We have heard that in response to the case of People v. Mooc some city attorneys and county counsels were taking the position that they no longer need to actually bring any files for the court’s review so long as the custodian can testify under oath that he or she has reviewed the files and there’s nothing relevant and material contained therein. When asked about this position, we had always expressed skepticism as to whether or not a Court of Appeal or the Supreme Court would sanction such a procedure in a Pitchess motion. This court decision seems to validate that skepticism.
I have always been of the opinion that we should bring more than necessary to an in camera review so that we could forestall and prevent the allegation that we didn’t bring enough. I have always counseled the custodians with whom I work to bring the general peace officer’s personnel file to the in camera review so that if the court wants to review it to make sure that there is nothing relevant and material inside the file, it is available for that review. I have always said that I would rather err on the side of bringing too much rather than not enough.
Following this case decision custodians should have a good working knowledge of all the contents of the personnel file and any internal affairs investigations that are contained within the personnel records of the officer so that the custodian can explain which items were brought to the court for the court’s review, which items were not brought to the court for the court’s review, and the reasons the custodian decided something was not relevant or non responsive to the request.

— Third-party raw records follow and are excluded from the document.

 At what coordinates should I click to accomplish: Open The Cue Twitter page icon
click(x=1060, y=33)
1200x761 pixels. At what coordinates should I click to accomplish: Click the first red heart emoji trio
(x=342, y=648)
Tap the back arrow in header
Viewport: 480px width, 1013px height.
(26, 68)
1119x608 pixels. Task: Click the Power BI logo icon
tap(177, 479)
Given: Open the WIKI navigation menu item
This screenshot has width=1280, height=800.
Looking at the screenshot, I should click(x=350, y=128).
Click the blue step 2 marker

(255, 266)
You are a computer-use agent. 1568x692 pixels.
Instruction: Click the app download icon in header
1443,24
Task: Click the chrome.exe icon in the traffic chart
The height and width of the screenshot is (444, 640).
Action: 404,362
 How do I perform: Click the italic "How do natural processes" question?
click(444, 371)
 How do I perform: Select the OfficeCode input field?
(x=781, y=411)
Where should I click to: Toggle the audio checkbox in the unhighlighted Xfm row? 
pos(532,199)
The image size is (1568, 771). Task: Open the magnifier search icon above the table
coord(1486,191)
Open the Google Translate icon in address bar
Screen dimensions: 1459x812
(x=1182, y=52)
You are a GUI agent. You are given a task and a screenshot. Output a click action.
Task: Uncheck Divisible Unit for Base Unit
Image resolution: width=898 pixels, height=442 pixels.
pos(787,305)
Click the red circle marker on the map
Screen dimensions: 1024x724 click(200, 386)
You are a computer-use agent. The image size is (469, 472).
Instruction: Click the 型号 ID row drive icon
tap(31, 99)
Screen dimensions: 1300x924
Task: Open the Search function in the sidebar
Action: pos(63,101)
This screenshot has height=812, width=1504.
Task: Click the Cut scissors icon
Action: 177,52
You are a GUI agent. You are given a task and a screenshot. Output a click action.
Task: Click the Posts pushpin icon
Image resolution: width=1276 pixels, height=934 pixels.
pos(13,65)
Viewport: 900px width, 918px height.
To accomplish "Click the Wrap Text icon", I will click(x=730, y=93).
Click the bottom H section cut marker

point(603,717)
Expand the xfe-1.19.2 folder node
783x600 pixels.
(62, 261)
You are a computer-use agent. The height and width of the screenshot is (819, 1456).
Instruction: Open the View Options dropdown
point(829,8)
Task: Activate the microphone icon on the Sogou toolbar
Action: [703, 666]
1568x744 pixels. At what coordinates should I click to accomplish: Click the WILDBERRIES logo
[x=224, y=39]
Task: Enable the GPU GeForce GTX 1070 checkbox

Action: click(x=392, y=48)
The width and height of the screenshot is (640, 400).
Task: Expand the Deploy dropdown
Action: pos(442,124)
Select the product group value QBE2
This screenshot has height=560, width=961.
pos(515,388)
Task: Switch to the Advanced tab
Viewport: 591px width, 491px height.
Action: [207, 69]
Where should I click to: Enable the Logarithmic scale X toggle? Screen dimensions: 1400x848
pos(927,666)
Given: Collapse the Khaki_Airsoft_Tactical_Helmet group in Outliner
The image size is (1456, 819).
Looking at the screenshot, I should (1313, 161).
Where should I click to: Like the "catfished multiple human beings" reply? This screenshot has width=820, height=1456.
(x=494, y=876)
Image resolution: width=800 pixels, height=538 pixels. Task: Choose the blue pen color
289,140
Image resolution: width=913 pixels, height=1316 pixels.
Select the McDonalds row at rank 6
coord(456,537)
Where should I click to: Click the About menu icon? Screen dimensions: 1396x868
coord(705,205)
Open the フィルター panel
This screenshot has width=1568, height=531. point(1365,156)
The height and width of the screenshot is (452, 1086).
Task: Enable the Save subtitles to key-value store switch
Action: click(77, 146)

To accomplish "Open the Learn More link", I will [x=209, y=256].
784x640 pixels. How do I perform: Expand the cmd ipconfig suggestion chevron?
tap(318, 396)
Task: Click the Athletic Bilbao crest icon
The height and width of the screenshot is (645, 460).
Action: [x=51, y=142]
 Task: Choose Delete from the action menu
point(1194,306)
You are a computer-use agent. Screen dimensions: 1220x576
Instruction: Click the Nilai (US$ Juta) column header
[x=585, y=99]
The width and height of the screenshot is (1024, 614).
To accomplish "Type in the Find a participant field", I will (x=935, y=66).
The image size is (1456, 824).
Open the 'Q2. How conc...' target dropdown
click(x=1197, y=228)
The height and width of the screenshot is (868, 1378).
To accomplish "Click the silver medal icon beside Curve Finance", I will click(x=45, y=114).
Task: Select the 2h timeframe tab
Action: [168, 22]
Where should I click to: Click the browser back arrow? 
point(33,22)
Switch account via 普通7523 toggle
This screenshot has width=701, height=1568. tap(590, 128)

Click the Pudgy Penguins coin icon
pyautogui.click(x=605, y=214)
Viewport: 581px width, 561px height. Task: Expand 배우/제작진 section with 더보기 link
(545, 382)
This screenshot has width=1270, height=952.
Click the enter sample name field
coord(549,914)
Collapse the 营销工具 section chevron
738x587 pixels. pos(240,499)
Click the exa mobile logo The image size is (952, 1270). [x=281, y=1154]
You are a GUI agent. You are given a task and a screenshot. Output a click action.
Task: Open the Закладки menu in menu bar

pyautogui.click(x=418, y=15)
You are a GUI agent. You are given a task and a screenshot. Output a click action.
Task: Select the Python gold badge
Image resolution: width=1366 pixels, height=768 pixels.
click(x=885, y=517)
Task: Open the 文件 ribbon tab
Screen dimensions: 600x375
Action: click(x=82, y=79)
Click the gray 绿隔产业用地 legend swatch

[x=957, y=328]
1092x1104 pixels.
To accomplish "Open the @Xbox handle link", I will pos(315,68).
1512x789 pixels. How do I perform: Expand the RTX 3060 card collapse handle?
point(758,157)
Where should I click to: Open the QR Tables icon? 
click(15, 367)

We have always suggested to our custodians that a brief summary (nor more than a paragraph or two) be prepared on every complaint or investigation of complaint that is contained within an officer’s file and that summary be brought to an in camera review. In this way the actual documentation and the investigative file will likely not be copied and kept by the court for appellate review, but if the court wants to make a copy of the summary prepared by the custodian who, under oath, testifies that it is true and accurate, this would provide the proper record for appellate review if a Court of Appeal is asked to review what happened on a Pitchess motion by the trial court.
This procedure provides a nice balance between the requirements of the court to keep a record so that appropriate appellate review can be had yet the actual documentation from the investigation remains in the custody of the police agency. While the court does have the authority to copy each and every internal affairs investigation in complete form and keep it under seal in the court’s file in order to provide proper appellate review, I have always tried to gently resist such requests because it provides another copy of a confidential document over which we do not have control. Providing a summary which has enough detail so that the court can make a determination as to relevance and materiality, and to keep that summary under seal in the court’s file for appellate review, achieves the purpose of allowing appropriate appellate review of what happened in an in camera review and safeguards the copy of the actual internal affairs investigation itself.
In light of this case, custodians should be prepared to testify as to the complete contents of the personnel file, including the internal affairs investigations or complaint investigations that were brought to the court and which were not brought to the court. The custodian should be ready to explain the reason a particular investigation was not brought for the court’s review. Be further prepared if you decide not to bring something to the court and the court overrules your reasons for not doing so, you may be ordered to go back to the police department and bring that investigation back to court.
Be
sure to consult competent legal counsel before deciding how to proceed
on any matter to which these cases may be applicable.